A brief image that should illustrate one of Laynni's pet peeves: halfway through the ride we pull over to the side of the road, all the men rush out helter-skelter and line up along the ditch to urinate prison-camp style. In the meantime the women remain primly glued to their seats because, naturally, they can hold it. Must be nice.
Anyway, the weather was much improved in Lanquin when we visited Semuc Champey, a beautiful series of pools and tiny waterfalls that run along a natural bridge above a roaring river. About eight of us swam, frolicked and sang campfire songs for hours on end until the pleasure of it all became too much to bear. OK, so actually we just swam and lazed about for a couple hours, but it was still pretty cool.
That afternoon we rode inner tubes a couple of miles down the river to where we were able to jump out onto the grassy riverfront area of our guesthouse which, upon closer inspection with my bare feet turned out to be entirely covered in cowshit (the grass, not the guesthouse). Then I had to venture downriver a couple hundred yards to make sure Lien made it out all right. She was a Belgian girl who was sharing a semi-dorm room with us in what you might call overflow and who also, despite actually possessing normal-sized arms, paddled from her tube much in the way you would imagine Mr. Dressup's Casey would with his frightening little stub-arms.
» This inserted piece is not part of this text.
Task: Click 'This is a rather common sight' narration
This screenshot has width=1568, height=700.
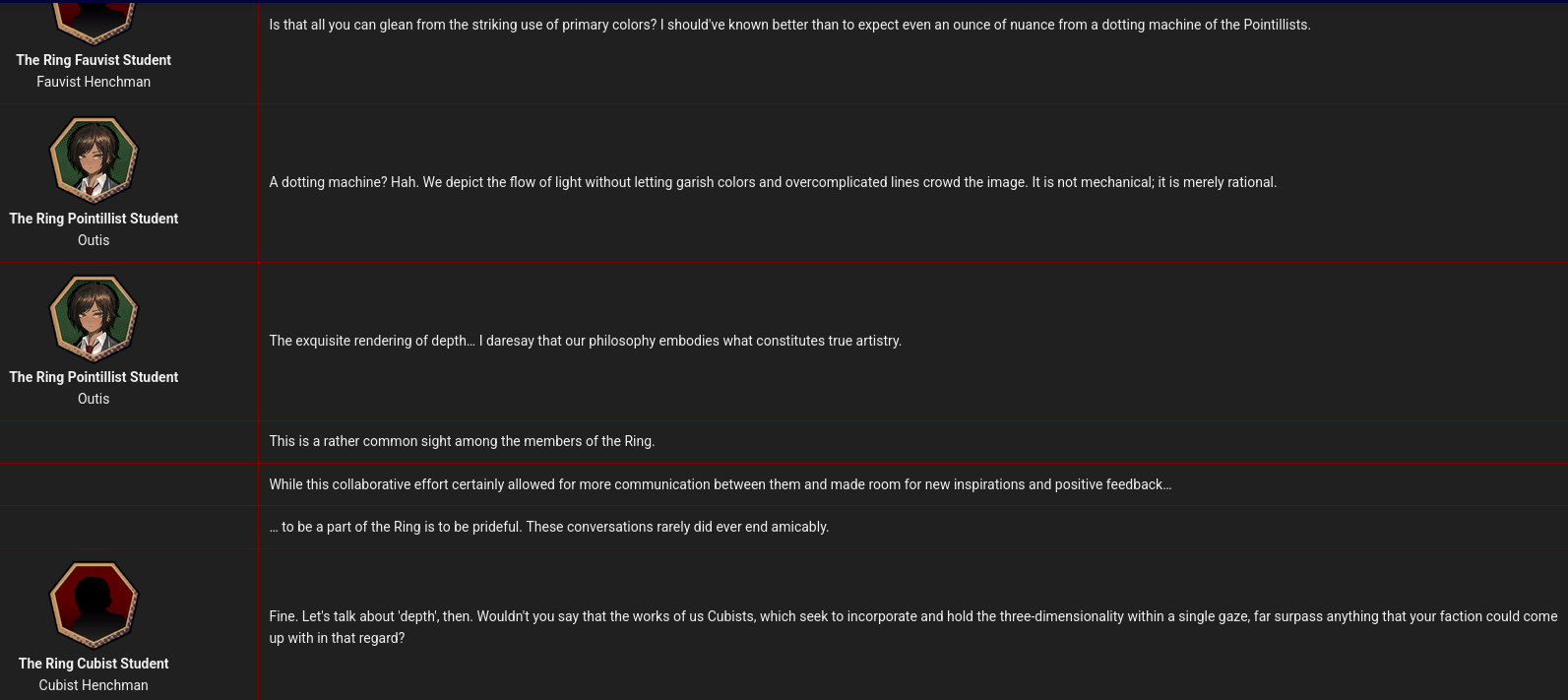Action: point(462,441)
The result was just as ineffective as you might expect which meant she had to deal much more closely with all kinds of rocks and overhanging trees and was lucky that she even managed to make her way to the shore before plummeting over the rapids and waterfall a little bit further downstream.
Although we had eventually become somewhat used to our grimy cement-box room (complete with conveniently-located disgusting outhouse-slash-shower nearby) we still had a small shudder-inducing incident the morning we left. We hadn't been out of bed for 20 seconds when I moved the sheet and discovered this massive hairy spider, at least an inch and a half across, casually relaxing on the pillow. We've since made a pact to never speculate on the places that spider may have ventured throughout the night.
Long travel day #3: We were now re-inspired to get back on the road which made our first hour and a half standing in the aisle of the chicken bus much more bearable. The bus, however, ended there so we (us and five others) then located a cargo truck that continued on (with 20 or 30 other people standing in the back with us) for another 45 minutes or so where we were unceremoniously dumped at a rural crossroad. There we spent over an hour lolling about, reading, playing frisbee and giving the tiny store on the corner probably the busiest hour he'd had in months. We nearly ate him right out of "Bandido" chocolate-wafer bars and "Cocktel" cracker-type substances. As the time dragged on with no traffic heading our direction we finally resorted to coercing a delivery truck from a different town into taking us to El Estor for 500 Quetzales (about $100, pretty decent for five hours of work down here). It turned out great, we had the whole back to ourselves (interesting how people subconsciously adjust what it takes to satisfy them) as the truck meandered through barely-inhabited hills and valleys with unbelievable views the entire way. We later met up with a couple guys who had made it to the same crossroad as us only about an hour later, and they ended up spending the night in that very ditch until about 3 am when a bus finally passed by. Good fun was had by all.